Sunday, November 19, 2017

4 Turkey cities listed on top 100 most visited

At the recent World Travel Market in London, Euromonitor International unveiled the top 100 most visited cities in the world and four Turkish cities --  Istanbul, Antalya, Edirne and Artvin -- appeared on the list.

Detailing the importance of their research, Euromonitor said cities are at the forefront of tourism and are the birthplace of current trends, hence the reason for their study that started ten years ago.

The study recognises that cities account for a large part of the global travel industry as seen in 2016 figures when 46 per cent of international arrivals were explicitly headed to one of the many cities across the globe.

#85: Artvin: Arrivals to Artvin are up 9.3 per cent causing it to rise four places on the 100-ranking list. Sitting in the Northeast of Turkey, it has received just over 2.5 million visitors in 2017 and a large part of these are Georgians which comes as no surprise because Artvin is the neighbouring region to the country.

#68: Edirne: Edirne also saw a growth in arrivals of 3.1 per cent with just over 2.9 million visitors but this was not enough to keep its ranking against other international cities, and it dropped three positions. Edirne is the north-western region of Turkey and is famous for its Ottoman landmarks and oil wrestling championships.

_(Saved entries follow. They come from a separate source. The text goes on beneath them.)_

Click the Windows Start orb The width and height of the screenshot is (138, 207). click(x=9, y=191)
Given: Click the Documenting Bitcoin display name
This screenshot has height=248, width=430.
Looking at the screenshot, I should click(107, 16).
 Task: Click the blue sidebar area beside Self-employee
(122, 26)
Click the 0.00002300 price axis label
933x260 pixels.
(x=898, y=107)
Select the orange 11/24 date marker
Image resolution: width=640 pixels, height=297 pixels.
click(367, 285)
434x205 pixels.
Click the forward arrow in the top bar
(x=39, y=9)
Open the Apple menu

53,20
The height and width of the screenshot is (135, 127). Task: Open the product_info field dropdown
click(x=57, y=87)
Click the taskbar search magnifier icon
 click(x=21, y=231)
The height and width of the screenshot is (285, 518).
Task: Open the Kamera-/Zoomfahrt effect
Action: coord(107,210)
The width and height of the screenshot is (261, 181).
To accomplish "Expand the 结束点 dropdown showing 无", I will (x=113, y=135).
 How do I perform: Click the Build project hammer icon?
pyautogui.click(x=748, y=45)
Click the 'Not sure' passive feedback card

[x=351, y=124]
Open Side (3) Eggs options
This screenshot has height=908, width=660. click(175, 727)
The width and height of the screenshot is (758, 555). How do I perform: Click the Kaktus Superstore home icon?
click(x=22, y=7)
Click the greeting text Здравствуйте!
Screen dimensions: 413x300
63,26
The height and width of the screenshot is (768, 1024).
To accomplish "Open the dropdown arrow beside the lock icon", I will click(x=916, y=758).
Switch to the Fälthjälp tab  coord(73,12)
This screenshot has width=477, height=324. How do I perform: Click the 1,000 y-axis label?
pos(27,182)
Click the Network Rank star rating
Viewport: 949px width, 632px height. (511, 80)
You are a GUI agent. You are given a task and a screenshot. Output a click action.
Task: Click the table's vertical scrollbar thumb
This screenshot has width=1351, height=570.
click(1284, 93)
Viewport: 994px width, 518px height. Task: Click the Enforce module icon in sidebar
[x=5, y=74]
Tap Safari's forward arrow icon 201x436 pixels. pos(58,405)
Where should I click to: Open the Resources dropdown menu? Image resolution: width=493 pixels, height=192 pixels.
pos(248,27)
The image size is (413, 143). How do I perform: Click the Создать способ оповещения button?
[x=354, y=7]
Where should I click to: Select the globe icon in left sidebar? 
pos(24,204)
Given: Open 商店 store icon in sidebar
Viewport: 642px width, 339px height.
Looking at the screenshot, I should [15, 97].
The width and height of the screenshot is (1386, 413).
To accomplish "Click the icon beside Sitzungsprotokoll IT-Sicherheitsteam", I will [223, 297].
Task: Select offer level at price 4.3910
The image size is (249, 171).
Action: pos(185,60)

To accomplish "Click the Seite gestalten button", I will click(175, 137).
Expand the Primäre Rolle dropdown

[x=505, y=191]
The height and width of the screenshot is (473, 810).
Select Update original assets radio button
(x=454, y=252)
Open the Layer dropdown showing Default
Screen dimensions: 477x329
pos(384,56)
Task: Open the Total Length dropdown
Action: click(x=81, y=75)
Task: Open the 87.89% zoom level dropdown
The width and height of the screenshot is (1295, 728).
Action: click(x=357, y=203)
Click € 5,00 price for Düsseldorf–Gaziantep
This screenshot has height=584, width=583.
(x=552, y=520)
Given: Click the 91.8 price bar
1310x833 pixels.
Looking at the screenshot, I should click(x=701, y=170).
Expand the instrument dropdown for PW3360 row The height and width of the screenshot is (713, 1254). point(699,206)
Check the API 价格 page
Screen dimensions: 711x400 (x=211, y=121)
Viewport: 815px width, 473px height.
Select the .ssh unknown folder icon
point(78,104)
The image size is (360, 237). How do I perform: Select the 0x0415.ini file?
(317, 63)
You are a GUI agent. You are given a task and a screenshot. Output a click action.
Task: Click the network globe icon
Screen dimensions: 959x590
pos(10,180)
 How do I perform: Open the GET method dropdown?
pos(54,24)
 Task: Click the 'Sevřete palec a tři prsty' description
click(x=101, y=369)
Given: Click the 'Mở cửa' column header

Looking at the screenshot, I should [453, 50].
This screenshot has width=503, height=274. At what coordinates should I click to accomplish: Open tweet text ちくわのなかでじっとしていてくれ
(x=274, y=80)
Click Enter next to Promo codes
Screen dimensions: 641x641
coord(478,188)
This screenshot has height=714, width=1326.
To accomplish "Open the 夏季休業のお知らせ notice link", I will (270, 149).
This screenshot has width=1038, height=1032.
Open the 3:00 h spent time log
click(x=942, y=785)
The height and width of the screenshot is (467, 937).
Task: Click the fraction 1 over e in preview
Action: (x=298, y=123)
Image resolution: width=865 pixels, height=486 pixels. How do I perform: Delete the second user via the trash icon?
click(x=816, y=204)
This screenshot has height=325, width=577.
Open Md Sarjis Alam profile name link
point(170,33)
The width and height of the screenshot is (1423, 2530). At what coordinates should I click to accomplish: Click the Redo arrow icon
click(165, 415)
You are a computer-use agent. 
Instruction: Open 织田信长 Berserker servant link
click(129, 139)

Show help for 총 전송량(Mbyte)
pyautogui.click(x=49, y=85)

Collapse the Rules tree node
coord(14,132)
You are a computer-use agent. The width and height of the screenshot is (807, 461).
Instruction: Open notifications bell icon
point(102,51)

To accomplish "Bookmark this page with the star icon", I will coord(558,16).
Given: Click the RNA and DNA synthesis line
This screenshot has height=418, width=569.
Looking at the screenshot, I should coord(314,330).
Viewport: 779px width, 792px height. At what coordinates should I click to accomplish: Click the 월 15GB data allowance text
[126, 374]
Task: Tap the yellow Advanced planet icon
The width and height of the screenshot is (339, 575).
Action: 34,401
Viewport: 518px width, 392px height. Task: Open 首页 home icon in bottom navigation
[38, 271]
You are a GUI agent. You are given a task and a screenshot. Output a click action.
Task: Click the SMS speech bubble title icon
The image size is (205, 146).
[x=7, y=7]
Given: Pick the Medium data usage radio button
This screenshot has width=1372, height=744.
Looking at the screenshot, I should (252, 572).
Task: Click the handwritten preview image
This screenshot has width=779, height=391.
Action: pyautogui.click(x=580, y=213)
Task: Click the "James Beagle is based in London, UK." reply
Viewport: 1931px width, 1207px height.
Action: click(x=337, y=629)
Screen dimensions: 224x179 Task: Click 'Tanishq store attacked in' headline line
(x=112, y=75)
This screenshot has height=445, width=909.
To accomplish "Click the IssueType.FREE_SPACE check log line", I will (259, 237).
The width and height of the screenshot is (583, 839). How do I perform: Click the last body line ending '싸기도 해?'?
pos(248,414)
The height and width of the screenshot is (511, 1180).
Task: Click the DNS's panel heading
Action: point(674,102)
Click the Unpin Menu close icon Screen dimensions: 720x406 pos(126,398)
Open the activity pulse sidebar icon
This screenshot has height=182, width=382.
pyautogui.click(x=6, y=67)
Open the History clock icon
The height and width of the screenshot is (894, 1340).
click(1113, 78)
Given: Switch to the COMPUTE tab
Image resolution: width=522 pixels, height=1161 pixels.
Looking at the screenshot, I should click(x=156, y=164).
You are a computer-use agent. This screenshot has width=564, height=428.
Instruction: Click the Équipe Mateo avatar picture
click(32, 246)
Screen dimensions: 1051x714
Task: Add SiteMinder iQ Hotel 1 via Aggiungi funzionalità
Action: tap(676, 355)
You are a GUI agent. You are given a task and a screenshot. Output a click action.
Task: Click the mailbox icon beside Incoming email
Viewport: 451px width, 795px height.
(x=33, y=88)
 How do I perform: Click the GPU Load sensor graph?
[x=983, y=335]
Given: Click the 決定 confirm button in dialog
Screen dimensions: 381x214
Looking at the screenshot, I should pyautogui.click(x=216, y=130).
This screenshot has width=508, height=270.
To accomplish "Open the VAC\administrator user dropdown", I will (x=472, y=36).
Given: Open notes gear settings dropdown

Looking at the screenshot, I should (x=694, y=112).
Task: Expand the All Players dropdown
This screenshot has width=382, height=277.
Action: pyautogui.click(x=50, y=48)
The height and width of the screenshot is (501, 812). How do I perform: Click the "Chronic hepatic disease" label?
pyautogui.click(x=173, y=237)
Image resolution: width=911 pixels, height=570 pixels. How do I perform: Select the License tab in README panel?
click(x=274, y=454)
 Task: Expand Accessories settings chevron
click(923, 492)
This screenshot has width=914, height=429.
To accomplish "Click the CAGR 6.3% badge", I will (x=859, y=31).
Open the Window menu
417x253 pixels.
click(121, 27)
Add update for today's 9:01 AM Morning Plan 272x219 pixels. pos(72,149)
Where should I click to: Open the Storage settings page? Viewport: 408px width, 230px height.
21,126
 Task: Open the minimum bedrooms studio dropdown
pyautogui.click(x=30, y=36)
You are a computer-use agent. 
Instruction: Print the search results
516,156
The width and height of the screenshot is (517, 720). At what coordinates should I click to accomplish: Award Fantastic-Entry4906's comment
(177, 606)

#29: Antalya: Antalya’s ranking is no surprise because historically it has always been the second most popular destination for tourism and real estate purchases by foreigners. The region also has a large expat population, and Russian holidaymakers have flocked back this year after a travel ban enforced in 2015 finished. Euromonitor International is predicting that by 2025, the city will be annually receiving just over 8.5 million foreign arrivals.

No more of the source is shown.